Katherine L. E. White

Creator of Worlds

Author: katherinelwhite

Katherine’s Log–June 21, 2017

Authors, such as myself, who like to delve into the recesses of their own mind and contemplate their dark places tend to write about how those dark places may erupt into the world around them. (The artist must be tortured in some way, no?)  Fiction, especially fantasy or science fiction, is a safe way to explore those notions, things that are uncomfortable or unacceptable in polite (and maybe even not so polite) company.

I like to explore why people do what they do.  Why do they make the decisions they make.  Nothing happens in a vacuum.  Even the most evil of people walk down a path to get where they end up.  That path is fascinating to me.  What causes a person to make the decisions that they make?  What false (or true) beliefs lead to that decision?  Does it matter, in the end, if they are true or false in the actual historicity of events?  If an individual believes them, does that not make them true?

It’s really fun to do this exercise with the bad guys.  I’ve had people tell me that some people are just inherently evil.  I don’t believe that.  I think that people are born with certain personality traits that might incline them to make certain decisions, but they aren’t evil.  A series of events makes them continually make evil decisions.  Not necessarily external events either–I think more often than not they are entirely internal events, decisions that the individual makes about the world around them that causes them to react to the world in a certain way.

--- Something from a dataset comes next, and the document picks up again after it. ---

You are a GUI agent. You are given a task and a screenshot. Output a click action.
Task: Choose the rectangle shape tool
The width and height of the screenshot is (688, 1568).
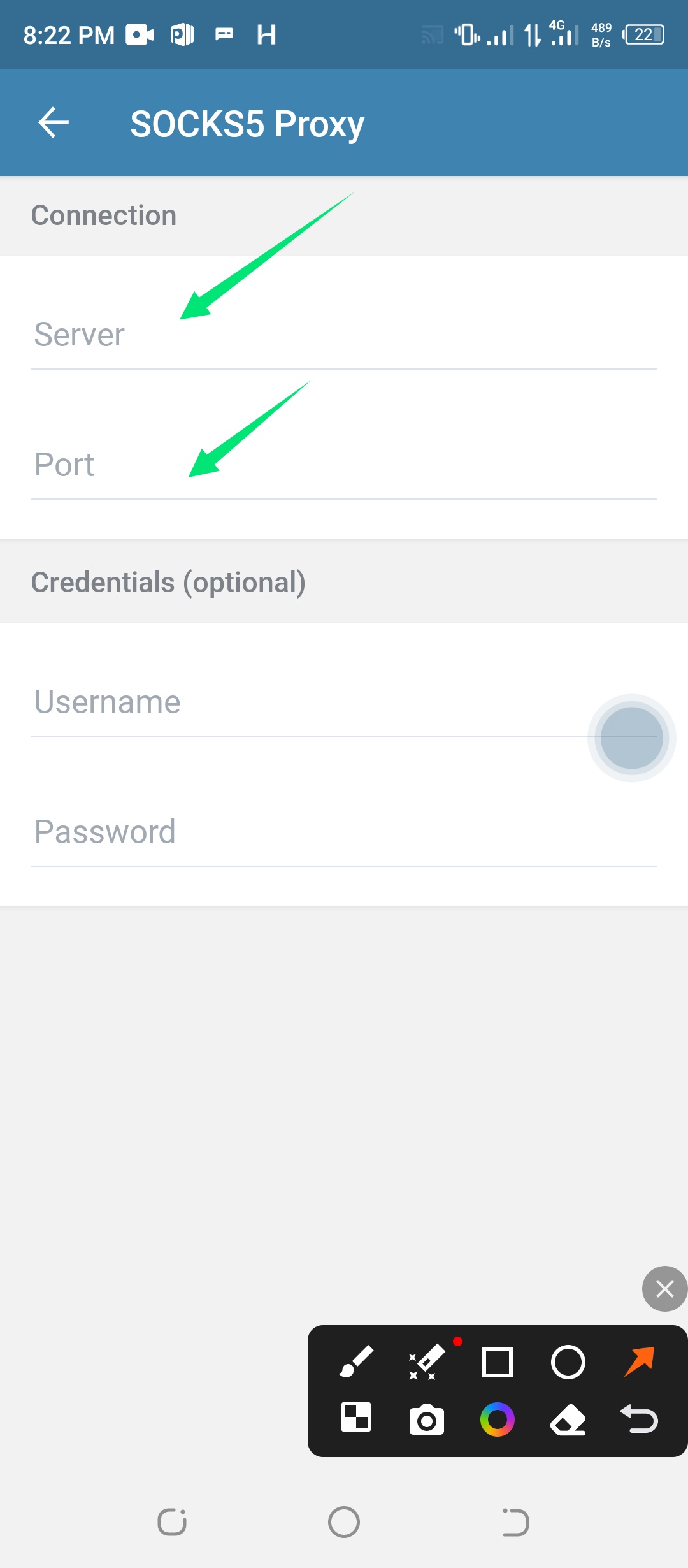point(498,1362)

Akecheta and Laura Darkwood are two characters that I’m delving into at the moment, who are definitely bad guys.  They take human beings and alter them to become what a customer wants, and then sell them for millions of dollars to the elite of society.  That’s pretty nasty.

But why would someone do that?

For the money?

Well, yes, that’s pretty obvious, but they had to start somewhere, somewhere where there was no money.  Originally it was just an idea that one or both of them had.  Maybe Laura was in medical school and she and Akecheta were lying in each other arms, discussing the science of genetics and how wonderful it would be to able to truly get the best of everything into glorious chimera.  That discussion could have led them down a road to create Darkwood Industries.  I’m not entirely sure if that’s how it happened, neither has told me that part of their story yet, but it is possible.  A simply thought, with no emotion or malice attached to it, can lead to awful and gory places.

One simple decision–and a person is good or evil.

Katherine’s Log–June 14, 2017

When one writes fiction, the readership tends to think one of two things.  Either, “This is all true, s/he just put different names/places/times for all the people/places/things in involved,” or “This is all completely made up, there is nothing of the author’s personal experience in this piece.”  The latter opinion is more heavily adopted the farther from normal reality the writing is.

Both are wrong.  It’s called fiction because it’s made up, but a person can’t make up something from nothing.  There is always a path that has lead the author to the made up something.  So even in the most outlandish or silliest of stories, there is a deep psychological piece of the writer present.

That piece might be an escape.  “Oh, I wish the world were like this!”  It might be an exploration of why awful things happen, “Why did that serial killer kill all those people?”  Or, it might be an exploration of why beautiful things happen, “How did that man become so happy?”  I’ve written and enjoyed the writing, of all three of these scenarios.

As a reader, though, you’ll find a theme in an author’s work.  The reason for that is the deep psychological piece of the writer that is present in the work.  Consequently, the author’s fears, desires, wishes, dreams, frustrations, and just boring reality creeps into his or her work.  It is unavoidable.  However, to mistake the writing for the writer is to give both a deep disservice.

Katherine’s Log–June 7, 2017

I have been in love with the idea of urban farming since I discovered it was a thing about ten years ago.  I never did it.  Oh, don’t get me wrong, I had all kinds of plans for where the chicken coop would go, what plants would go where, maybe even get a goat to clear out the brush behind the property.  It never happened.  After all, doing something like that is a big step.  It ties you down to your land, it might make your neighbors unhappy, and you might fail.

I don’t like to fail.

The idea crept into almost all of my stories.  I wouldn’t intentionally put an urban farm-like setting in the story, but somehow, something urban farmesque would show up as I was writing.  That I tend to write about marginalized populations might be part of it.  After all, people who are not part of the mainstream have to find alternative ways to live.  Having an alternative way to live makes people more marginalized by the mainstream.  It’s a vicious cycle.

Last summer, we moved from the property we’d been living on for 15 years to our ‘dream home’.  Whether it is our dream home or not, it is our dream home, because I’m not moving again.  This place is twice the size of our previous residence, both the house and the property.  We are now on half an acre, walking distance to downtown.

Downright perfect.

So, with an address that probably won’t change until I die, and enough room to do something, I will start my urban farm today.  I can get a real feel for how my characters actually do this, rather than just imagining from research and the few herbs I’ve been able to grow successfully.  The property is filled with gardening beds, all of which are emtpy except for trees and shrubs.  I’ve got a clean slate to work with, and I’m super excited!